A few miles ahead, beyond the field, we saw a solitary soldier with a walkie-talkie. He directed us towards some farm buildings nearby. Exhausted from running for three hours, the wounds covered my feet. We ran out of water but found some on the agricultural lands. Forgetting about our safety for a moment, we swallowed the water and put more in our bottles.

Pausing for a few minutes, we decided to hide in the barn or the muck rack of the cowshed. The moment we began moving in that direction, a woman ran toward us screaming. “Run, don’t stop,” she shouted, “Something big is coming.” We heard a loud boom echo across the fields behind us. Right then, an Israeli helicopter engaged with Hamas fighters on the ground.

Next, we moved toward a community called Patish. There, we made two phone calls to the police station. The officer told me that they too were battling Hamas fighters, and I should not call back. I kept the information from my friends, unwilling to destroy their hope. Hearing my commander then the policeman unable to help, I nearly cried. “Who do we go to if not the security personnel,” I thought. We were on our own. I decided to go to Patish anyway, in the hopes they dealt with Hamas before our arrival.

The ordeal has ended, but Israeli man remains haunted by the attack

My friends and I finally made it to a road where we found farm pickup trucks with trailers attached. We got into one of them. Around 40 of us on climbed on top of each other like animals. The pickup trucks delivered us to safety. After running for almost 10 hours by the time it was over, I experienced a sense of relief. I felt safe.

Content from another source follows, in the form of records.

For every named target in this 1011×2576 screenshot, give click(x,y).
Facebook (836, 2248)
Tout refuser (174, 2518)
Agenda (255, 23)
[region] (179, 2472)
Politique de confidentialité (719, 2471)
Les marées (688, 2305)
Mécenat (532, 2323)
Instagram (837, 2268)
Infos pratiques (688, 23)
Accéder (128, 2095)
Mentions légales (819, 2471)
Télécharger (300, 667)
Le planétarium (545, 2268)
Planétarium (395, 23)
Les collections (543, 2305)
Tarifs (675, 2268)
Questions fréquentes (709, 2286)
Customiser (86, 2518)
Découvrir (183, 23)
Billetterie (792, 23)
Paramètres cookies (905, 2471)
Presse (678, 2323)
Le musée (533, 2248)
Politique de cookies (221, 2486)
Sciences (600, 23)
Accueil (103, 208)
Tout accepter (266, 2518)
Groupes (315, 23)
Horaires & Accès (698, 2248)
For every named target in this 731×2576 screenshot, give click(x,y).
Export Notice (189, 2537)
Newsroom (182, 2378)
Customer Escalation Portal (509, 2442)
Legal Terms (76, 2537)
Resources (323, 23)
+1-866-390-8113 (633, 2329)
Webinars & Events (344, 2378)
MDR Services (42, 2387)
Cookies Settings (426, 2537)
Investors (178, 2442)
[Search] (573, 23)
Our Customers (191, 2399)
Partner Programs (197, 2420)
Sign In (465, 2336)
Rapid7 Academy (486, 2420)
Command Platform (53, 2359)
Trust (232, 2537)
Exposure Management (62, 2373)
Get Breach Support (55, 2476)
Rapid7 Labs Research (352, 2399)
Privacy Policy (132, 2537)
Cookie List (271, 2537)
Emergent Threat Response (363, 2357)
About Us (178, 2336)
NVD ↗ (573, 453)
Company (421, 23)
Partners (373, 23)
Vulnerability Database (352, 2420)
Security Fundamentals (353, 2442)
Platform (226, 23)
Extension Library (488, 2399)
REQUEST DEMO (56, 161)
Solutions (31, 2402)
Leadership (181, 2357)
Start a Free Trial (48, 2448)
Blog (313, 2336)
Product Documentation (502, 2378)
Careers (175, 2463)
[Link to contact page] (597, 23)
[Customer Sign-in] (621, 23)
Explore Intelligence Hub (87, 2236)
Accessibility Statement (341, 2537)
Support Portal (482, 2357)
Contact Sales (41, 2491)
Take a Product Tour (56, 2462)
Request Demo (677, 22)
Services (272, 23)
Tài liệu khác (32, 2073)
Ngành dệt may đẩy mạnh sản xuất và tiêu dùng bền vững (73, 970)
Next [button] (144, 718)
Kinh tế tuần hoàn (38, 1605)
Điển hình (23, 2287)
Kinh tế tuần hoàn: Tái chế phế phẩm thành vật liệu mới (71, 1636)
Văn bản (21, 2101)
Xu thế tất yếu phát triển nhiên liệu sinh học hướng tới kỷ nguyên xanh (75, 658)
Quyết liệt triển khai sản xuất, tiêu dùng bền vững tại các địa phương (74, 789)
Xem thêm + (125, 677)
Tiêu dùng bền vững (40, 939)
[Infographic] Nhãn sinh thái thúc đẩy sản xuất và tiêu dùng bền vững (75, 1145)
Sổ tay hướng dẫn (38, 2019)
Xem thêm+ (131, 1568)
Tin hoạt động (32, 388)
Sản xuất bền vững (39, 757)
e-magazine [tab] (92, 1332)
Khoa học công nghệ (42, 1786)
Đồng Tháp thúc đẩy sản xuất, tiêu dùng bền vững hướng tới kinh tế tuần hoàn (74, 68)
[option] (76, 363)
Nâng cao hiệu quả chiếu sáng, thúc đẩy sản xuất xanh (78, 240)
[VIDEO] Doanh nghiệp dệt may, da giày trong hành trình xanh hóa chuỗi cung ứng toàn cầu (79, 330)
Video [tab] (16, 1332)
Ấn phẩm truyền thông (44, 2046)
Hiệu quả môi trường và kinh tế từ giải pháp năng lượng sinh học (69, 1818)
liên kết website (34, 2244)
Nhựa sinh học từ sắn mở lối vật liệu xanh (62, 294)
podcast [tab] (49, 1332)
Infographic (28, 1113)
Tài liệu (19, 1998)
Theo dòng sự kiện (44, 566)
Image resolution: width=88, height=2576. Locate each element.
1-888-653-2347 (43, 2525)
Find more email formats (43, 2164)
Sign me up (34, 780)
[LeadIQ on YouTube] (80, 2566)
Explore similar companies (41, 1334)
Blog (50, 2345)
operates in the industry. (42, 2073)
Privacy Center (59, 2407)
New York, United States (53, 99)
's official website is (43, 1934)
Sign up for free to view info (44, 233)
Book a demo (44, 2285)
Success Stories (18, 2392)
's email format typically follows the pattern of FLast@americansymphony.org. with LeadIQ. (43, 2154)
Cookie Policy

Many months has passed, but the ordeal is far from over for me. I experience intense flashbacks and noises. The thrumming of fingers on a table sounds like gunfire. When I stop in traffic, I unconsciously start counting cars and wondering why they stopped. “Is it an attack,” I wonder, and I become stuck in the battle all over again.

My therapy began two days after October 7, 2023, and it helps. The Supernova Music Festival survivors attend retreats at a hotel in Cyprus. We survived an ordeal that took the lives of as many as 360 young Israelis. While I feel at peace now, I still cannot figure out why someone would want to kill so many people. My grandparents came from Arab countries. I have Arab friends. We eat the same food and use the same curses. There is no excuse for this massacre. They had the choice to say no but they didn’t choose to do that.